En ese momento, personalidades hoy contrarias al procedimiento de elección judicial y que piden su reforma, abogaron por el mecanismo o callaron ante su aprobación, para viabilizar entera la Constitución propuesta por el MAS. Pocos de aquellos han expresado su mea culpa por meter o ayudar a meter al país en este enredo.
Pero a estas alturas ni el MAS apoya ya la elección judicial. Para todos es un procedimiento huérfano, y ya no están los profesores españoles para pedirles cuentas. Sin embargo, aunque ya nadie las respalda, las elecciones judiciales son el engendro con el que nuestra comunidad política está forzada a vivir. Esto, a falta de una reforma constitucional cuya posibilidad no se ve por ningún lado. Quedó corta, por ejemplo, la iniciativa de los Juristas Independientes, por falta de firmas.
Las elecciones judiciales atraen susceptibilidades. Los evistas, preocupados porque su postergación alargue el mandato de los actuales magistrados. Y porque, como insinuó el ministro de Justicia, los mismos magistrados resuelvan una eventual prohibición a Evo de postularse de nuevo, en una lectura restringida del Art. 168 de la Constitución sobre la legalidad de la reelección discontinua. Los opositores, por su parte, preocupados porque en el MAS sanen ocasionalmente sus divergencias y alcancen los 2/3 de votos presentes, como en la elección del Defensor del Pueblo, para contar nuevamente con magistrados de esos que aprueban la reelección como derecho humano o hacen cosas peores.
El dilema inmediato, empero, no es si se está a favor o en contra de las elecciones judiciales, sino qué puede pasar ante la omisión del legislador de aprobar una ley que las viabilice. El riesgo es que la inconstitucionalidad por omisión, el amparo u otro procedimiento que elijan llegue a los tribunales, una vez que ya se prevea que el legislador no cumplirá con su atribución. En ese caso, estaríamos dejando que los actuales magistrados tengan la última palabra sobre la inacción del Legislativo. De ahí a que salgan sentencias constitucionales interpretativas que, por ejemplo, prorroguen a los actuales magistrados, hay solo un paso. La pregunta política es ¿a quién beneficiaría ese estado de cosas?
El dilema entonces no es si apoyar unas elecciones judiciales bajo un método repudiado, sino qué puertas del poder se abren si el Legislativo omite actuar. Es por eso que el proyecto de ley del Senado, aprobado la pasada semana, es un mal menor, en la medida en que impide, por de pronto, la opción de que el Órgano Judicial valide las acciones constitucionales por omisión que le permitan decidir qué hacer en ausencia de elecciones judiciales.

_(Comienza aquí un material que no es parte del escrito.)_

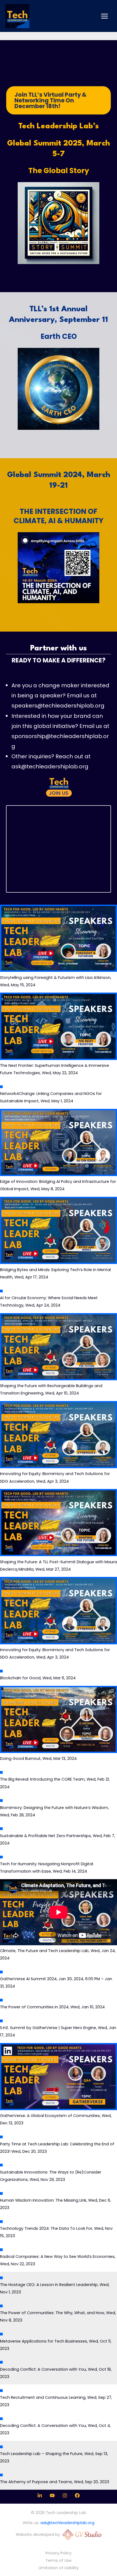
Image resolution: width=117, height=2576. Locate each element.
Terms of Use (58, 2560)
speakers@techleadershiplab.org (57, 705)
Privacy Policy (58, 2553)
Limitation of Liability (59, 2568)
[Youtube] (52, 2495)
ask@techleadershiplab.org (49, 766)
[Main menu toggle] (104, 16)
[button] (58, 100)
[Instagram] (64, 2495)
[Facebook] (77, 2495)
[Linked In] (39, 2495)
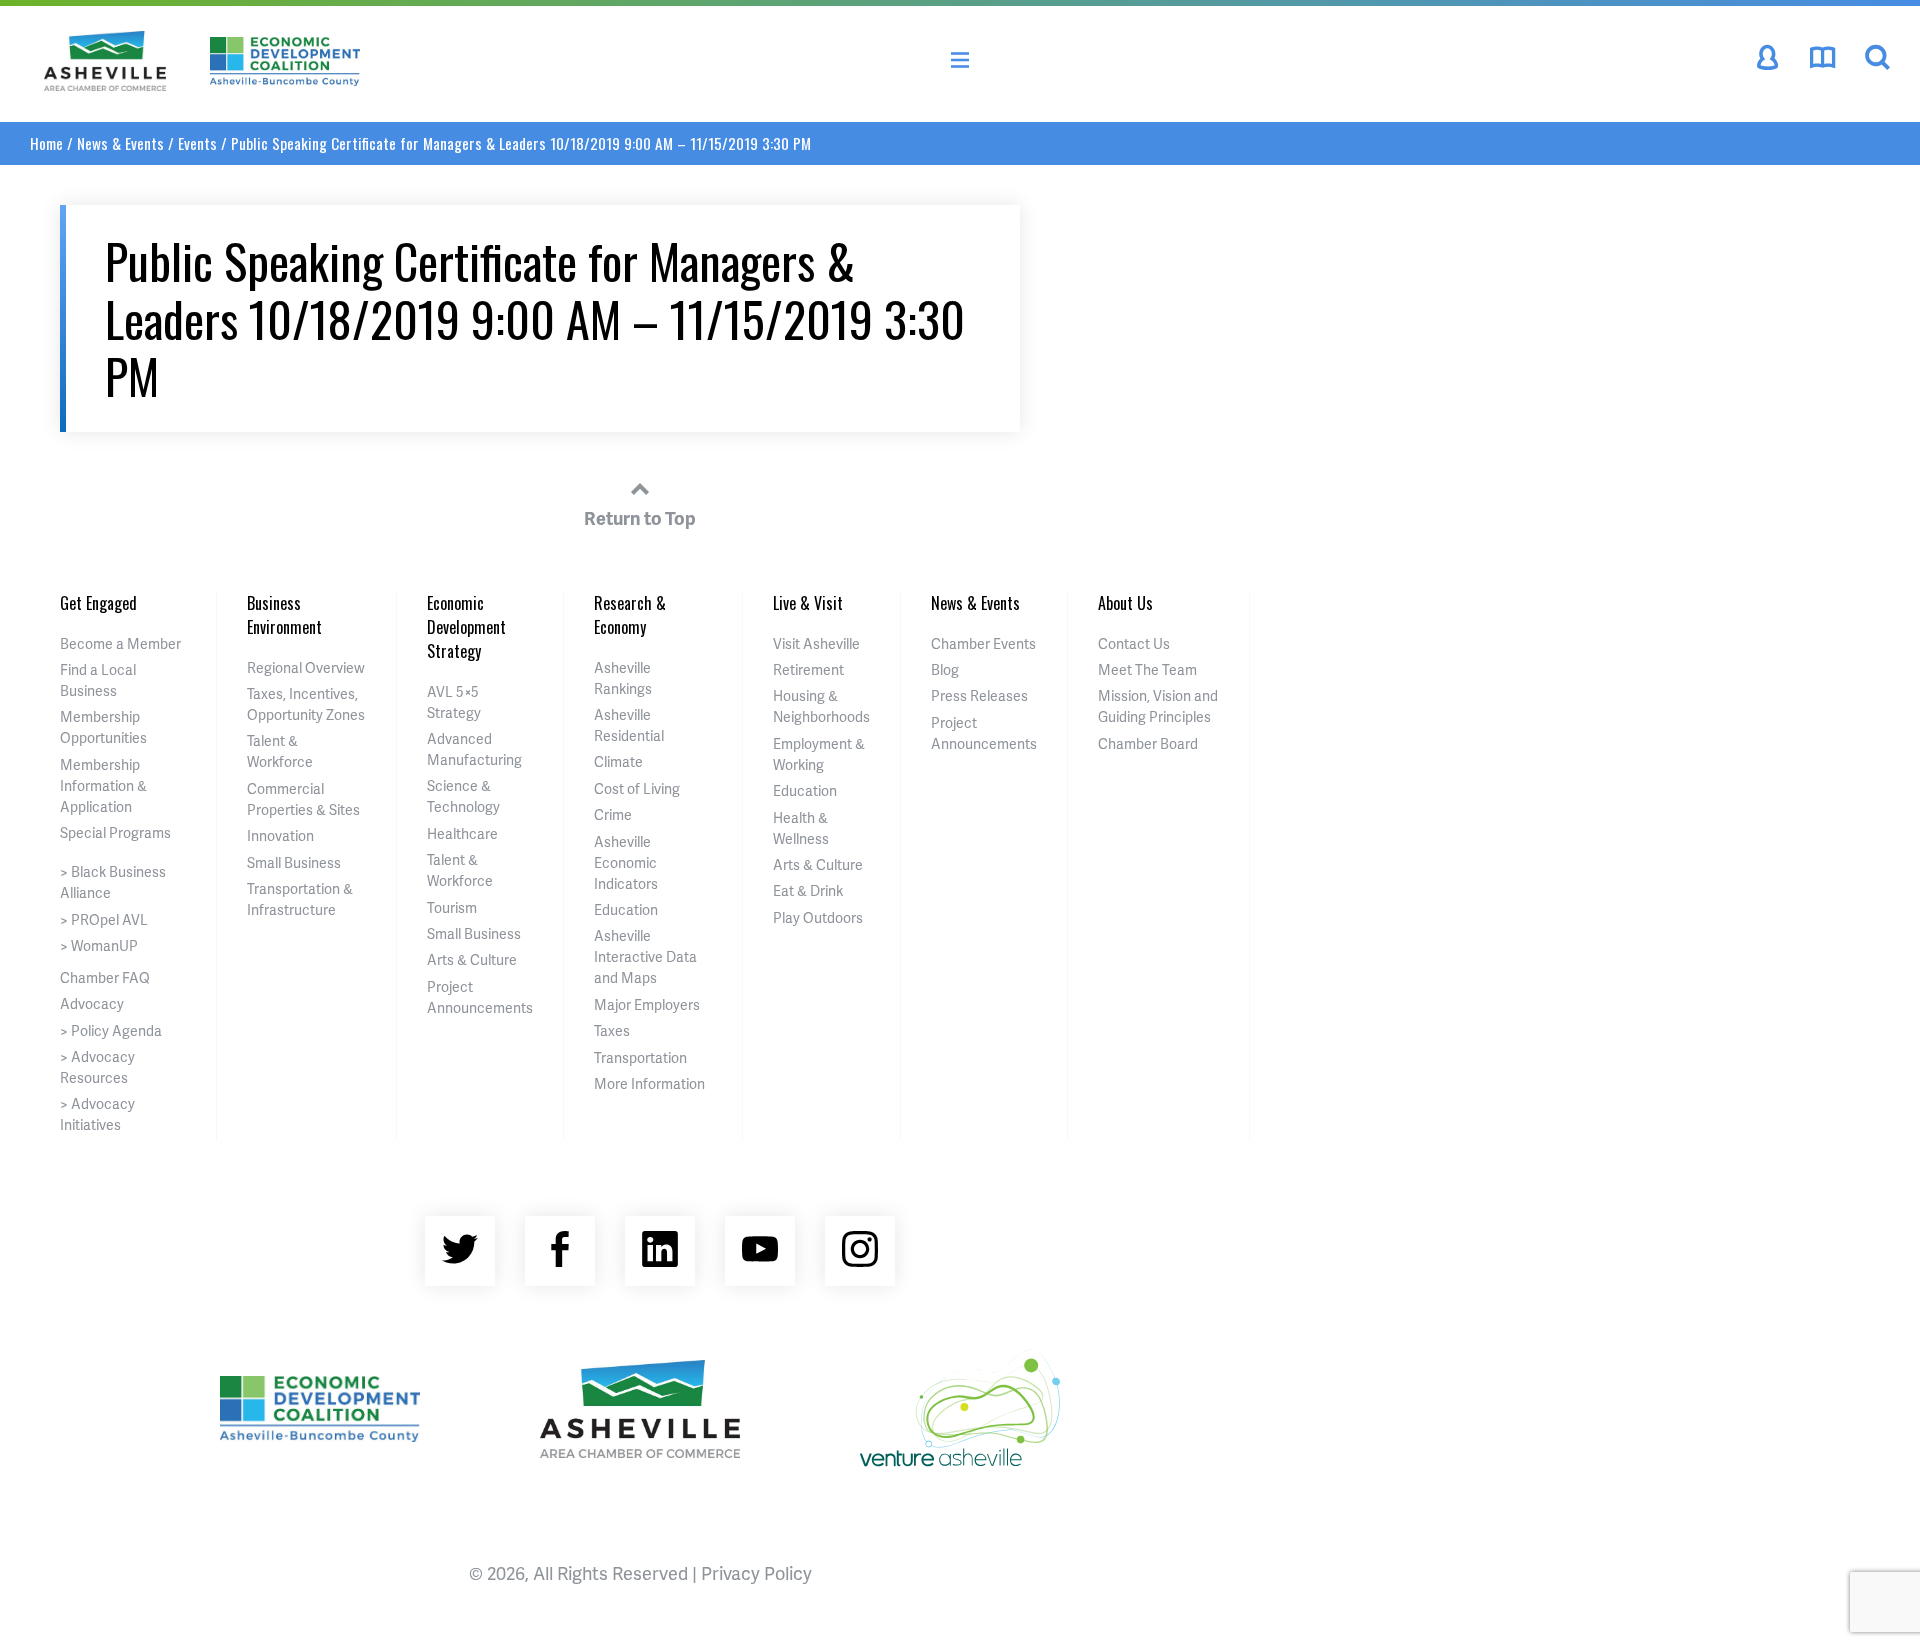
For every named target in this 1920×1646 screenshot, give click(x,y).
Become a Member (120, 643)
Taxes (612, 1030)
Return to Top (640, 517)
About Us (1125, 603)
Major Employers (647, 1004)
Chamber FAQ (105, 977)
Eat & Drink (808, 890)
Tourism (452, 907)
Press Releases (979, 695)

Su argumento sería que el Estado no puede omitir el deber de administrar justicia en materias de la mayor importancia. Es ese el riesgo que el proyecto de ley del Senado mitiga.
Las bancadas opositoras deberían, por su parte, explicar si, además, este proyecto de ley reduce las chances de que se filtren o promuevan candidatos con discrecionalidad oficialista, como sí ocurrió en la elección del Defensor del Pueblo. Si así fuera, es preferible una elección judicial nueva que unos magistrados prorrogados por obra y gracia de sí mismos, y de las influencias que puedan comprometer. Si, por el contrario, el riesgo de la discrecionalidad oficialista subsiste, nos toca una disyuntiva perversa: quedarnos con estos magistrados o elegir nuevos que puedan llegar a ser iguales. Con todo, en una mirada posibilista, es preferible este último escenario. Mucho riesgo es jugar con magistrados a los que solo les quede prometer favores para permanecer en sus cargos.